**Anforderungen**
Wandle die Zeilen ab der Zeile mit "You are a computer-use" bis einschließlich der Zeile mit "tap(344, 649)" in eine Markdown-Tabelle mit den Spalten „Nummer“ und „Zeile“ um. Lass Leerzeilen und Bilder dabei weg.

Daten zu Element- und Textpositionen
=-=-=

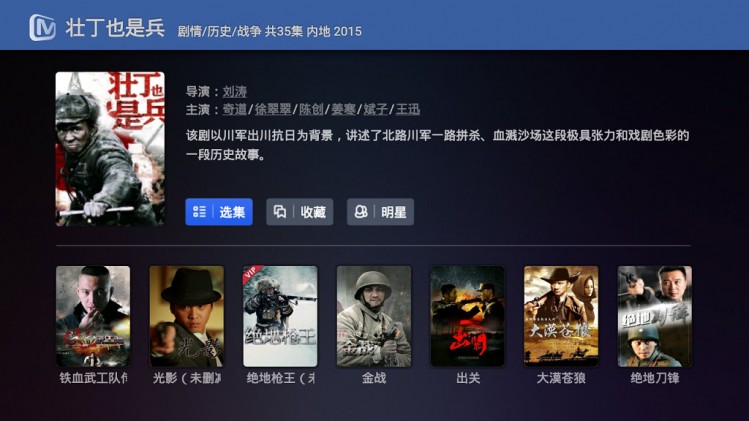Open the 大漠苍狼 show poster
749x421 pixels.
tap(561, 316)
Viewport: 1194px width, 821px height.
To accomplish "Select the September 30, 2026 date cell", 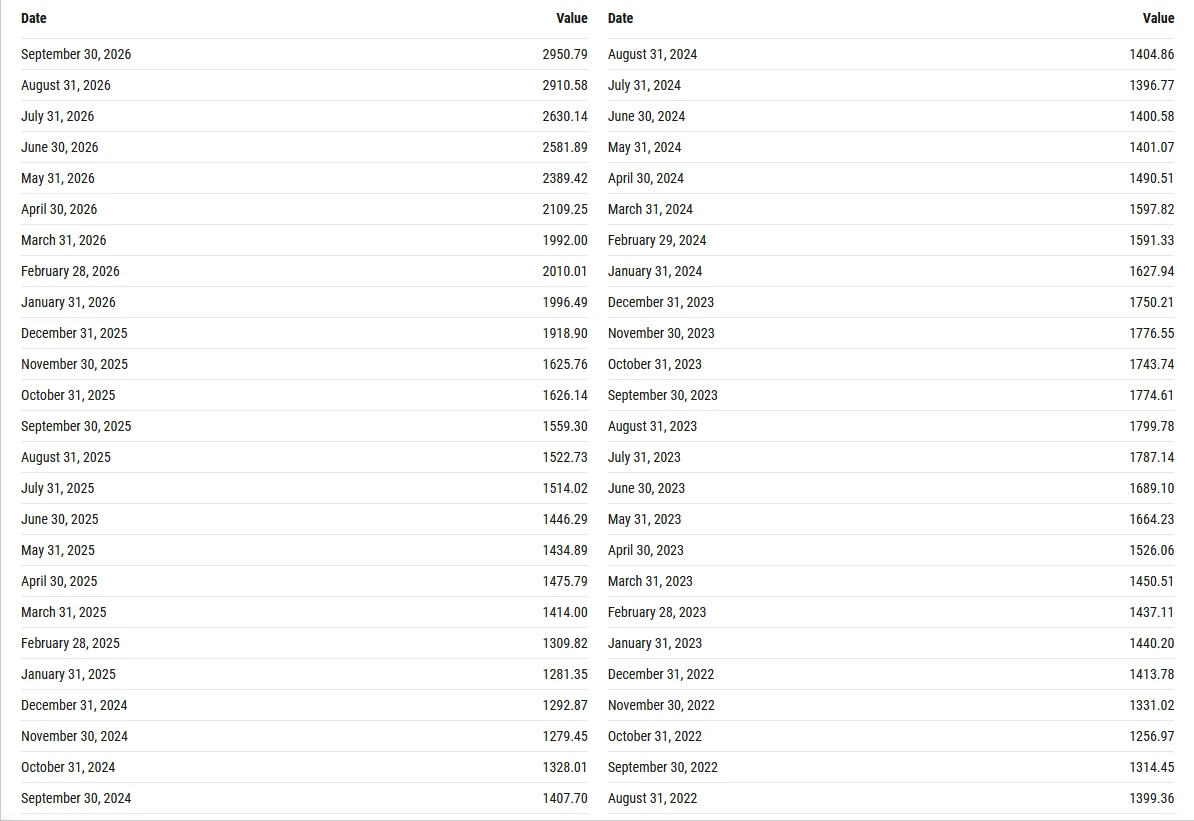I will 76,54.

=-=-=

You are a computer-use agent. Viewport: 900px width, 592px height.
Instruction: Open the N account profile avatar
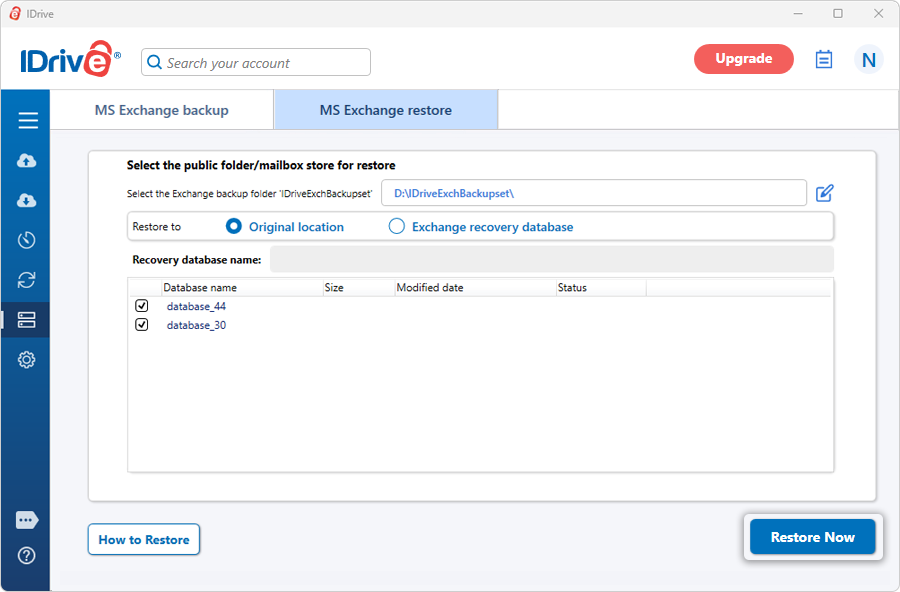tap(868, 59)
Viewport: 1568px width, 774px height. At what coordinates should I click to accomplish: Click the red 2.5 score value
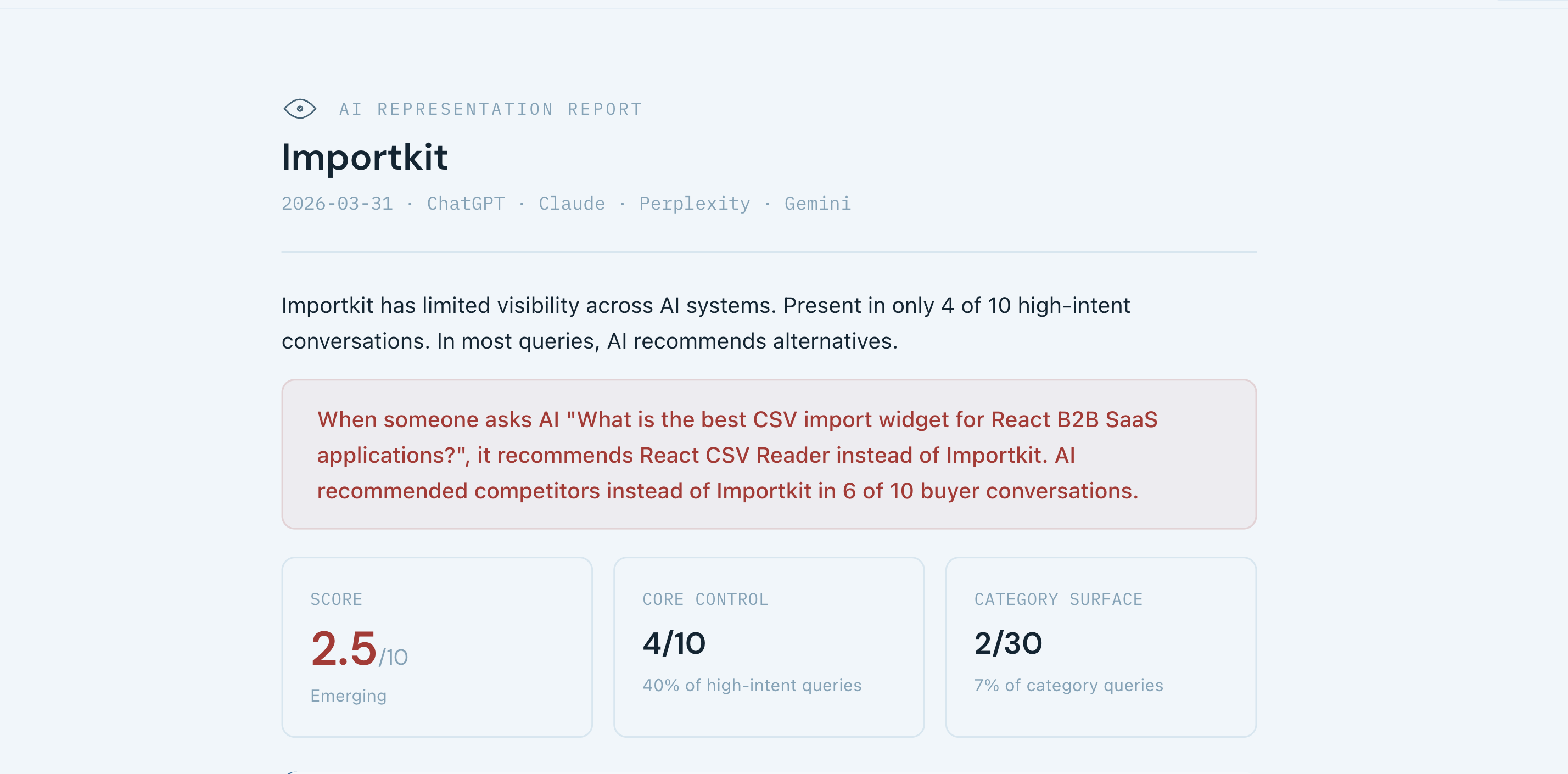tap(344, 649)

=-=-=

**Die Antwort**
| Nummer | Zeile |
|---|---|
| 1 | You are a computer-use agent. Viewport: 900px width, 592px height. |
| 2 | Instruction: Open the N account profile avatar |
| 3 | tap(868, 59) |
| 4 | Viewport: 1568px width, 774px height. At what coordinates should I click to accomplish: Click the red 2.5 score value |
| 5 | tap(344, 649) |